The consumption of ARBs was related with a decreased risk of confirmed POAG. However, its consumption was also identified as a risk factor for the presence of suspected POAG. These findings may be considered paradoxical, but it could be explained, in part, by several confounding factors such as the degree of adherence to treatment, time of drug intake and doses received. Although our results suggest a relationship between ARBs and POAG, these have not been documented in the literature. However, other authors have found that the consumption of ACE-I may be related to a higher risk of POAG, and B-blocker consumption could decrease the risk of development of glaucoma.22,23

This study used a standardized protocol and a universal definition of glaucoma, which allows the comparison with other studies.

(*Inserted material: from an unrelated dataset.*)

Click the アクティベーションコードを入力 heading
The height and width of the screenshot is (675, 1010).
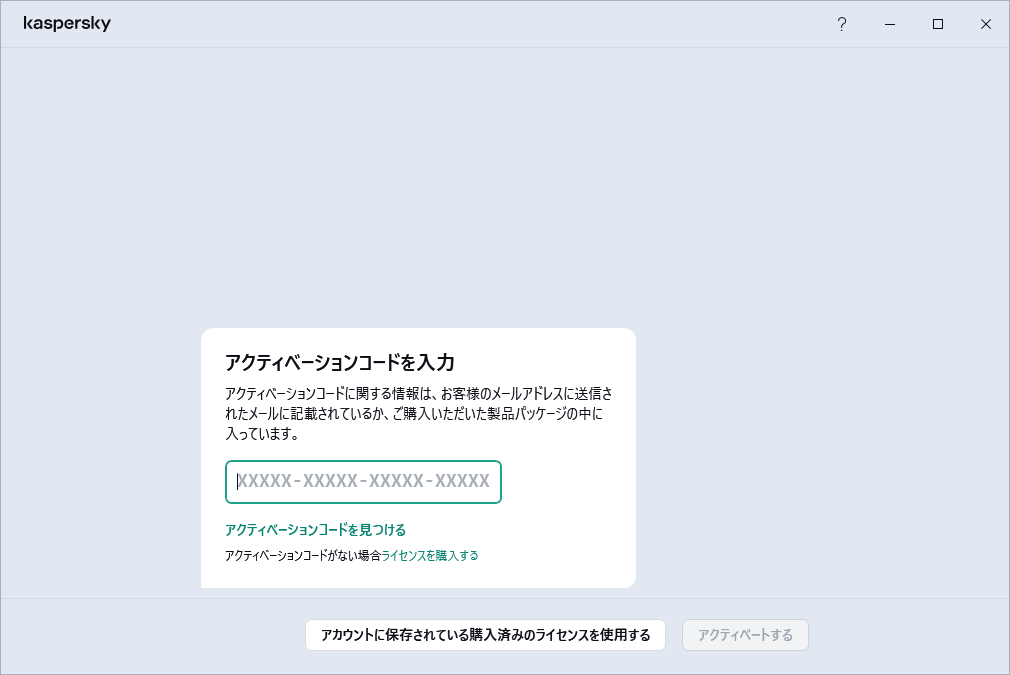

Our main limitation is the use of a single measurement of BP, which may be biased by the variability of BP in patients with hypertension. Therefore, this generates uncertainty about the association found between BP values and POAG. Another limitation is the lack of control characterization of baseline condition of the participants (antihypertensive medication, time of drug intake and doses consumption). This information could help to identify if there are differences between controlled and uncontrolled hypertensive patients.

Conclusion

The findings of our cross-sectional study in hypertensive patients suggest that there is a close relationship between OPP values and confirmed POAG, providing further evidence of the vascular mechanism in glaucoma pathogenesis. Complementary studies are needed to evaluate the influence of the types of antihypertensive drug in the ocular blood flow.